■ What is needed: From the material below, copy every line in which the word "will" occurs.

■ Provided information:
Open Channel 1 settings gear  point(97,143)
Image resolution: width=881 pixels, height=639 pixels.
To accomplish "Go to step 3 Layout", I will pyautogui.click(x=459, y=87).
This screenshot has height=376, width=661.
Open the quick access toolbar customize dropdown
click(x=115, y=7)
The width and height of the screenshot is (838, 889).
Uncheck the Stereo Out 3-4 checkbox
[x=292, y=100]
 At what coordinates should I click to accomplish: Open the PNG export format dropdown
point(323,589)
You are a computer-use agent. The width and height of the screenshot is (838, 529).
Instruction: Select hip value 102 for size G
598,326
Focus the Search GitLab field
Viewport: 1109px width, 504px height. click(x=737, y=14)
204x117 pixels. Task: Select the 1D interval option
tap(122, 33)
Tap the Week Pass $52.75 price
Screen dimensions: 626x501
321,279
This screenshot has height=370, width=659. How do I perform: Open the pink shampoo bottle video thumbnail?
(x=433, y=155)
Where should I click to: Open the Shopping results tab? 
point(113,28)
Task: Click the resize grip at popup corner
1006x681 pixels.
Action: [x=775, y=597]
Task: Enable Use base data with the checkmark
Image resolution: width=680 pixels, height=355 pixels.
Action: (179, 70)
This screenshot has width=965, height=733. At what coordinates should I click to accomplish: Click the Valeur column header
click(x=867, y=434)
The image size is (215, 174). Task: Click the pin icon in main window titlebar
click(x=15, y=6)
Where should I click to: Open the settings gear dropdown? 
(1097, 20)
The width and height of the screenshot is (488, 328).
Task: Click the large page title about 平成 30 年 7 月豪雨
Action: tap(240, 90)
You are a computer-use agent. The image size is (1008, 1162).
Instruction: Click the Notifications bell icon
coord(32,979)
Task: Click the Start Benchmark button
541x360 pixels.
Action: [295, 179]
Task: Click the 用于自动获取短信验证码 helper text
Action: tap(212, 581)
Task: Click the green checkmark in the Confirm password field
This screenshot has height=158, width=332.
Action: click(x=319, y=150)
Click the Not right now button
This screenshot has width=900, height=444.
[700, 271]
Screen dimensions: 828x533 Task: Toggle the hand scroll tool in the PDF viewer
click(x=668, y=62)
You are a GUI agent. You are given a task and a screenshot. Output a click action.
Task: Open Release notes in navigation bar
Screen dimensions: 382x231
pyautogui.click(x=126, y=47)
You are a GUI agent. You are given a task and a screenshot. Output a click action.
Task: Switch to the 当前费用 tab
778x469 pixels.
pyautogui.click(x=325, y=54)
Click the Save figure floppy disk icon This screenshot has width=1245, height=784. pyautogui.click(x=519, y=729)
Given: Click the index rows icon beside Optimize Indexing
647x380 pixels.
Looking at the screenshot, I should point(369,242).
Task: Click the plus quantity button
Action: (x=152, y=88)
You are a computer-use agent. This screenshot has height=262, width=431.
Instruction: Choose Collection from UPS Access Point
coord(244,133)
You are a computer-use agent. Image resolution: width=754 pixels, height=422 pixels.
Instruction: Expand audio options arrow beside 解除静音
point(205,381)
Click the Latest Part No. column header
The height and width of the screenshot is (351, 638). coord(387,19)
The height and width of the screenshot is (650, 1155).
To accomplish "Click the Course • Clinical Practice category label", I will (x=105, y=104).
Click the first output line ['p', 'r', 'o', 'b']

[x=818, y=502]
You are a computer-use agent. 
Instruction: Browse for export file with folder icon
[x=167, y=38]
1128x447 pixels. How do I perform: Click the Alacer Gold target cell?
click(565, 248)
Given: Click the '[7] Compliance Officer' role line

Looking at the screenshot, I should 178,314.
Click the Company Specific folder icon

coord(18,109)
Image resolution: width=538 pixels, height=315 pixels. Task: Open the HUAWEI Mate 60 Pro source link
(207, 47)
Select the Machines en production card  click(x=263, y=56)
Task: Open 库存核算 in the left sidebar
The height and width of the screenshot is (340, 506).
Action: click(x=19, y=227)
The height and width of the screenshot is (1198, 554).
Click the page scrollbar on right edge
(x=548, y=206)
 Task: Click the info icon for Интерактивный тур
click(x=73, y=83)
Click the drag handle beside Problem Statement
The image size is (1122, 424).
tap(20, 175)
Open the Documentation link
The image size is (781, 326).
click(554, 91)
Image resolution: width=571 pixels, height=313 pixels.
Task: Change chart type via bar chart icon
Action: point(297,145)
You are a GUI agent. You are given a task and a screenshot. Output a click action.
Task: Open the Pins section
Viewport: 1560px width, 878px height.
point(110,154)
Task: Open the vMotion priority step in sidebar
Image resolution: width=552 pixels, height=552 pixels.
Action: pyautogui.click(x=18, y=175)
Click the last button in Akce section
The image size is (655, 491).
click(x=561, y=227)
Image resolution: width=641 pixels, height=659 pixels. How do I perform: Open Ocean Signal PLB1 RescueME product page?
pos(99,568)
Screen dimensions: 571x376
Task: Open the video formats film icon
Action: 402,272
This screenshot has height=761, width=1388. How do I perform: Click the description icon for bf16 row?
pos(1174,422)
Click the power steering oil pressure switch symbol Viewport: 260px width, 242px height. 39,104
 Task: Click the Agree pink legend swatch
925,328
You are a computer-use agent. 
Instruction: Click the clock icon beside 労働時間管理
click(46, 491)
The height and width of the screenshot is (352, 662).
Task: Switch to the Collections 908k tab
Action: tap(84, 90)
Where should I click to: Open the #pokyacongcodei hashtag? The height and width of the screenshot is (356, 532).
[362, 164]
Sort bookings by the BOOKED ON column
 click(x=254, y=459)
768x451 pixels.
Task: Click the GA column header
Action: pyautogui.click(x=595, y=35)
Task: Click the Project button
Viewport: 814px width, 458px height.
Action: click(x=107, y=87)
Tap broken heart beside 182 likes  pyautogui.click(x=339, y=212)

■ Answer space:
To accomplish "Go to step 3 Layout", I will pyautogui.click(x=459, y=87).
To accomplish "Click the Course • Clinical Practice category label", I will (x=105, y=104).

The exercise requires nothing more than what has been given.